Yep, more contradictions and more dissembling on escalation from John McCain. Today McCain grilled General George Casey at a Senate committee hearing, telling him that under his command things had gotten much worse in Iraq:

McCain, R-Ariz., criticized Casey for what he called misjudgments about the prospects for progress toward stabilizing Iraq during his tenure. McCain said he has “strong reservations” about Casey’s nomination to become Army chief of staff.

“While I don’t in any way question your honor, your patriotism or your service to our country, I do question some of the decisions, the judgments you’ve made over the past two and a half years,” McCain, top Republican on the committee, told Casey. “During that time things have gotten markedly and progressively worse.”

Let’s review: In order to disparage and heap blame upon General Casey — who’s McCain’s number one foil and scapegoat because Casey has questioned the wisdom of McCain’s escalation plan — the good Senator claimed that during the “past two and a half years” of Casey’s tenure, “things have gotten markedly and progressively worse.”

Wouldn’t you know it, but during that same period — that is, before the midterm elections, and before his Presidential campaign forced him get more serious about blaming the Iraq debacle on pre-escalation troop levels — he repeatedly suggested something quite different:

CNN, March 30, 2006:

[WOLF] BLITZER: You just came back from Iraq, Senator. Glad you’re back safe and sound from there. Your friend and colleague, Senator Chuck Hagel said the other day — and he’s always outspoken, Republican from Nebraska, “I don’t think,” he said, “Iraq’s going to get better. I think it will get worse.” You were just there. What do you think?

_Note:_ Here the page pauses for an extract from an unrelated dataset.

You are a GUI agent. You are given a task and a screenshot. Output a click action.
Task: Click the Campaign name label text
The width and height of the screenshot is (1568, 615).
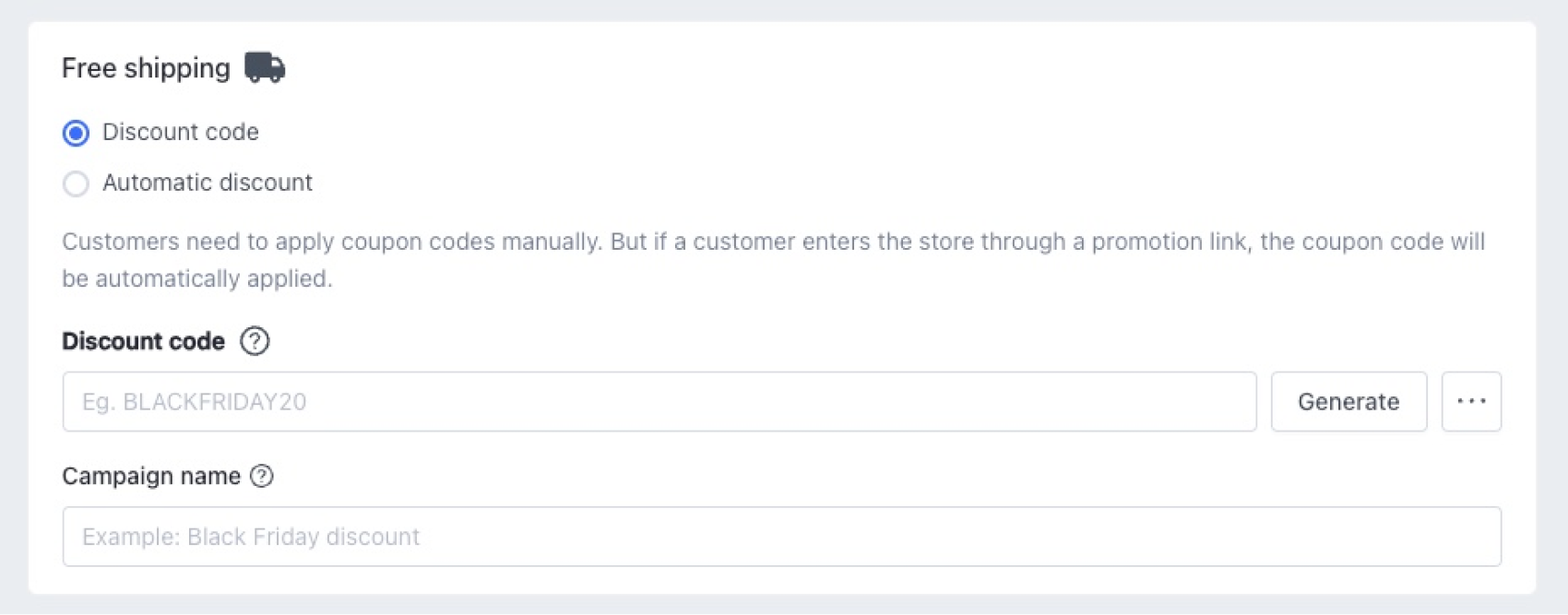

MCCAIN: May I say that I have great respect and appreciation for Chuck Hagel, who is one of the smartest men in the Senate. I think things are getting better. I think they are progressing. I think that the Iraqi military is improving. I think the Iraqi police training is improving, but much more slowly.

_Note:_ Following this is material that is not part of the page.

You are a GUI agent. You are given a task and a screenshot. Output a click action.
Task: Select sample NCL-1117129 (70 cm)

More examples after the jump.

CNN, March 2, 2005 (via Nexis):

MCCAIN: My sense is that General Abizaid, who is one of our finest military leaders, is correct, but I think we have to emphasize that it’s a long, hard, difficult struggle. You got a combination of Baathist, criminals, people from outside Iraq, and other disgruntled Sunnis that are going to make life hell for a period of time. But we are showing some progress. Judy, I think the dynamic was changed from insurgents versus U.S. forces to insurgents versus Iraqi government. We win under the latter scenario, but it’s going to be long, hard and tough.

[JUDY] WOODRUFF: How do you persuade the American people of that, though? Because you see these terrible incidents day after day and yet the officials and you are saying things are getting better?

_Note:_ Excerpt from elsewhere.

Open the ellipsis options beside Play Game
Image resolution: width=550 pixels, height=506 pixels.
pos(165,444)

MCCAIN: Well, first of all, I would say that the security that we had to be under on this last trip was greater than the first trip that I made to Iraq. I think we can tell the American people that the Iraqi military and police are being trained and they are gradually taking over more of these responsibilities. That the elected government, which was uplifting to all Iraqi people, is reaching out to Sunnis to bring them into the government. And I am optimistic over time.

WOODRUFF: Somebody who was with you in Iraq, Senator Russ Feingold, he came back and said he’s very concerned about whether the situation is moving in the right direction. He said it’s very much in doubt. How could the two of you have different views?

MCCAIN: Well, we’re very close friends, as you know. But I believe that Russ and I just had some different impressions. But I also visited with many of our troops. They are excellent, their morale is good. They believe that they’re making progress. As I mentioned, General Abizaid, the marines in Falluja we met with, are convinced that they’re making progress there. [Editor’s note: Recall that McCain said above that his sense was that Abizaid was “correct.”]

What’s happened John?

1 Comment »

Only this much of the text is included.